L'ouvrage propose une étude médico‑philosophique sur l'usage du fouet et son influence sur le physique de l'amour. L'auteur défend la publication et l'emploi d'un langage clair, reprend et complète des travaux antérieurs, décrit comment les flagellations peuvent exciter le désir, examine leurs mécanismes physiologiques et psychologiques, et corrige erreurs courantes. Il plaide pour modifier les peines infligées à l'enfance et à la jeunesse et conclut par une synthèse reliant certains abus corporels à des altérations de la santé et des mœurs, avec des recommandations pratiques pour prévenir ces effets néfastes.

CONCLUSION.

L’expérience nous apprend que quelques personnes ont recours aux flagellations pour se disposer aux combats amoureux. La physiologie & l’anatomie démontrent comment ces flagellations operent sur les parties de la génération, quoiqu’elles ayent été faites sur le dos. Les infortunés qui se livrent à ces désordres sont sans doute à plaindre[29], puisque ce n’est que par de cruelles douleurs qu’ils esperent connoître les plaisirs de l’amour ; puisqu’enfin l’arc du petit Cupidon ne peut être tendu qu’à l’aide de ce préliminaire affligeant & peu délicat.

[29] Il est encore un être bien plus à plaindre, c’est une jeune beauté que la force, ou des conventions d’intérêts font passer dans les bras d’un époux qui ne pourra remplir les fonctions du mariage sans la petite poignée de verges ; la nouvelle mariée passera de cruelles nuits, avant qu’on ose lui proposer de recourir à cette honteuse ressource ; ensuite il faudra qu’elle fasse de grands efforts pour s’y résoudre ; & je doute que son bonheur soit jamais parfait. Puisqu’on ne consulte pas la force des tempéramens avant que de les unir, faut-il être surpris qu’il y ait tant de femmes infidelles, & tant de maris ridiculisés ?

Quelques auteurs prétendent que l’habitude de se faire fouëtter, se contracte depuis l’enfance ; cela peut être vrai par rapport à quelques individus ; mais je pense qu’on ne peut en général la faire naître d’une cause si éloignée. Les amateurs du sexe ont quelquefois des goûts bien dépravés, ils cherchent des jouissances extraordinaires : je crois que cela ne se voit que chez ceux qui sont d’une foible constitution, ou qui se sont épuisés dans leur jeunesse. Il y a beaucoup de gens qui ne peuvent donner du ressort au membre viril, qu’en jouissant du spectacle de deux êtres vigoureux, qui luttent & se pâment sur le lit de Vénus. Toutes ces ressources annoncent un grand épuisement dans le physique de celui qui les exige.

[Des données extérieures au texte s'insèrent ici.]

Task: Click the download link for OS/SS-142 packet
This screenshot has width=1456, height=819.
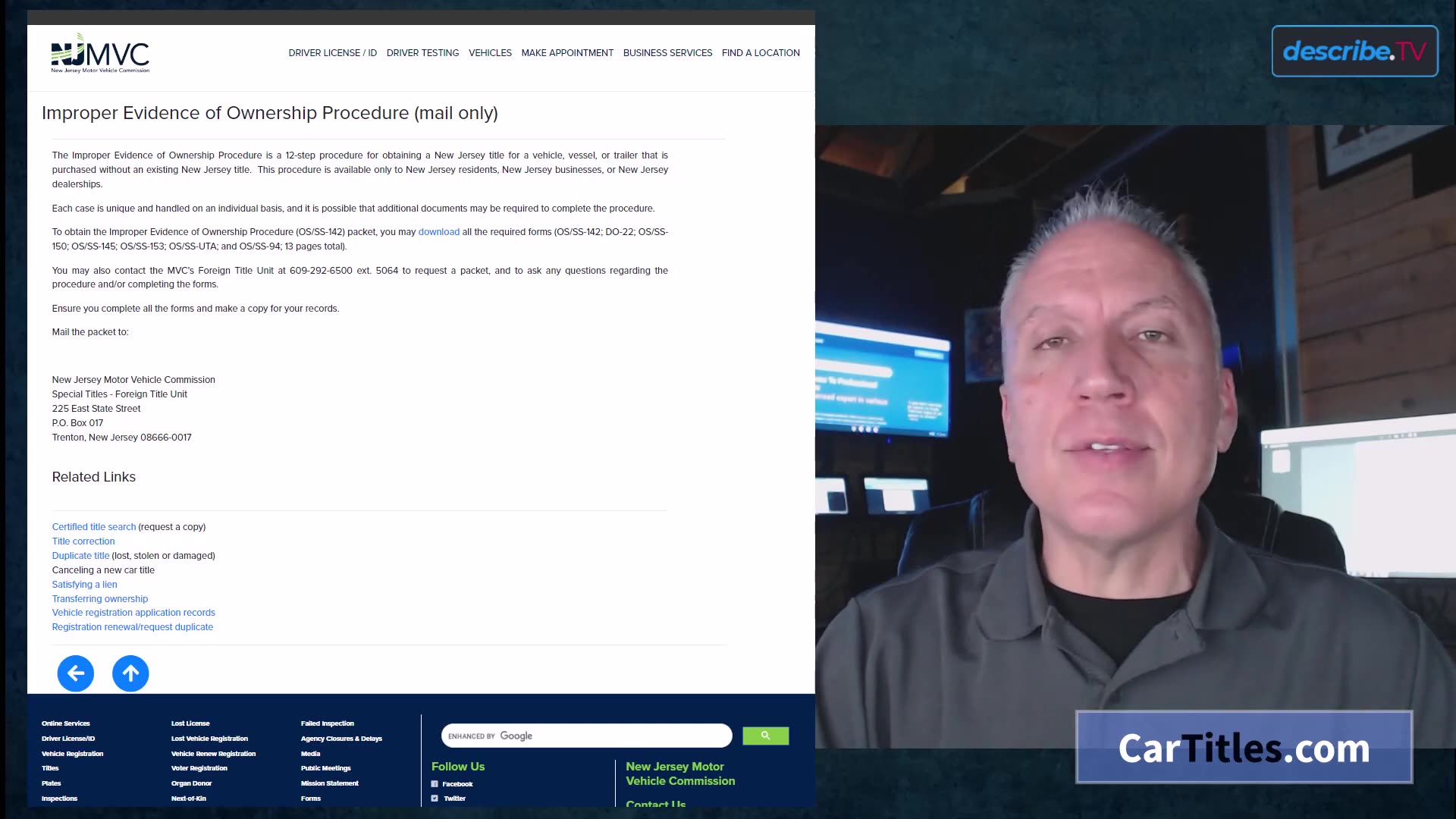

De tous les moyens capables d’exciter à l’amour, le fouët est celui qu’on doit le moins rechercher ; outre qu’il est le plus nuisible, il ne peut gueres se pratiquer que chez des femmes prostituées[30]. Il y a pourtant des hommes qui ont besoin d’excitatifs ; il est du devoir de la médecine de les éclairer sur ceux qui ne peuvent pas déranger leur santé ni les avilir. C’est ce qui m’engage à joindre à ce petit ouvrage une dissertation sur la nature & l’effet des aphrodisiaques[31]. Qu’on ne s’y trompe pas, mon but n’est point de favoriser le libertinage. Je ne vais dévoiler les secrets de mon art que pour l’utilité de quelques maris glacés, & de tant d’épouses qui gémissent sur le lit nuptial.

[30] Les catins sont presque toujours plus fieres que les honnêtes femmes, & ne se croyent pas du tout méprisables. Cela paroît un peu choquant. Cependant je pense qu’elles ont raison. Placées comme des barrieres entre l’hymen & le célibat, les filles de joie servent de victimes pour sauver la vertu des autres femmes ; elles consolent le premier venu des rigueurs d’une personne délicate ; elles se prêtent docilement aux désirs de l’amateur le plus dépravé ; le même lit sert au militaire le plus étourdi, & au capucin le plus sérieux. Elles n’ont point tort de se montrer en public avec cette ostentation qui leur est si commune, car c’est une gloire pour elles de vouloir bien se soumettre à exercer un état qui est si avilissant en lui-même.

[31] C’est le nom qu’on donne à de certains remedes qui ont la propriété d’exciter aux plaisirs de l’amour.